Poeta, orador, profesor, mexicano y mexiquense. Horacio fue consagrado por la diosa Flora desde sus primeras primaveras. Llenó con orgullo la Lengua de las Maravillas.

Siendo como era, un ermitaño hasta la médula, dijo alguna vez -¡Toluca no me quiere, tengo el peor de los defectos; el de ser altivo, el de preferir la soledad antes que la claudicación, el de no poder, el de no saber, el de no querer, arrastrar las alas de mi orgullo por las zahúrdas de los imbéciles y las ergástulas de los esclavos!»- Ideas insignes de su alma, ventanas del espíritu indómito y obstinado que ardía entre sus costillas.

Su infancia transcurrió en Toluca, y como curtido por el gélido aire de su tierra; se convirtió en el hombre que con su sólido traje negro, su bastón y una inteligencia resplandeciente a través de los gruesos cristales guardianes de sus ojos, pasaba sus días leyendo, escribiendo, siendo maestro en las palabras y en las ideas.
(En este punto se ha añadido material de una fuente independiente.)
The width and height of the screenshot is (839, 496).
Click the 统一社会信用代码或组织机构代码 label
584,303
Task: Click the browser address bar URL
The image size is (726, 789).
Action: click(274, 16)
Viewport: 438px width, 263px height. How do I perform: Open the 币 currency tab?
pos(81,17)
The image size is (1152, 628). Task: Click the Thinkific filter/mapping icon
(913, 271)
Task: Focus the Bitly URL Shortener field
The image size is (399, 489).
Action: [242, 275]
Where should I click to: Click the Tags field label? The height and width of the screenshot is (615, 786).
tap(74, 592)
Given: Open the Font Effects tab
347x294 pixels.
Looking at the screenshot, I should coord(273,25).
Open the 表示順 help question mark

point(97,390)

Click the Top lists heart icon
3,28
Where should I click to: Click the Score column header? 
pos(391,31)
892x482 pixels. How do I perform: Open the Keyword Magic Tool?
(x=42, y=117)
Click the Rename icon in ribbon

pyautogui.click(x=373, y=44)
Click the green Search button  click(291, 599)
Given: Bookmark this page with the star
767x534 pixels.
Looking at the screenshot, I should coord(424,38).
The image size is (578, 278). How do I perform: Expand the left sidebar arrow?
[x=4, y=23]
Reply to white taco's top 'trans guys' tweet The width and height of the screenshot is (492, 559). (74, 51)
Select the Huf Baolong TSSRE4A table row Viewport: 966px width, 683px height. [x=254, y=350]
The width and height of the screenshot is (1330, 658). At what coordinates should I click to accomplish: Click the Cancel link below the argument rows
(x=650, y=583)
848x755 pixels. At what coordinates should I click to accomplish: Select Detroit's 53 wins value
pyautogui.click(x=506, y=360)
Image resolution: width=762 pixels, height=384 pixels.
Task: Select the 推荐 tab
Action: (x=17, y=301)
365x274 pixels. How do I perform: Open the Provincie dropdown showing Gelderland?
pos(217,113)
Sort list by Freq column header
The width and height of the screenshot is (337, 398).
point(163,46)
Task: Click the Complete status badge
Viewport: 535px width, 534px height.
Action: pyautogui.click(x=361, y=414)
Misántropo, casi enemigo de la vida, lo único que Horacio amó fueron las palabras. Amó las palabras de la verdad, e hizo periodismo. Amó las palabras de la belleza, e hizo poesía. Amó las palabras de la luz, e impartió cátedra. Encerrado en los rincones de su mente ¡Infinita mente triste!, fue todo lo que debía ser para rendir honores a él mismo y a las letras. Hombre épico que no amó nada, pero bien amado por su tierra.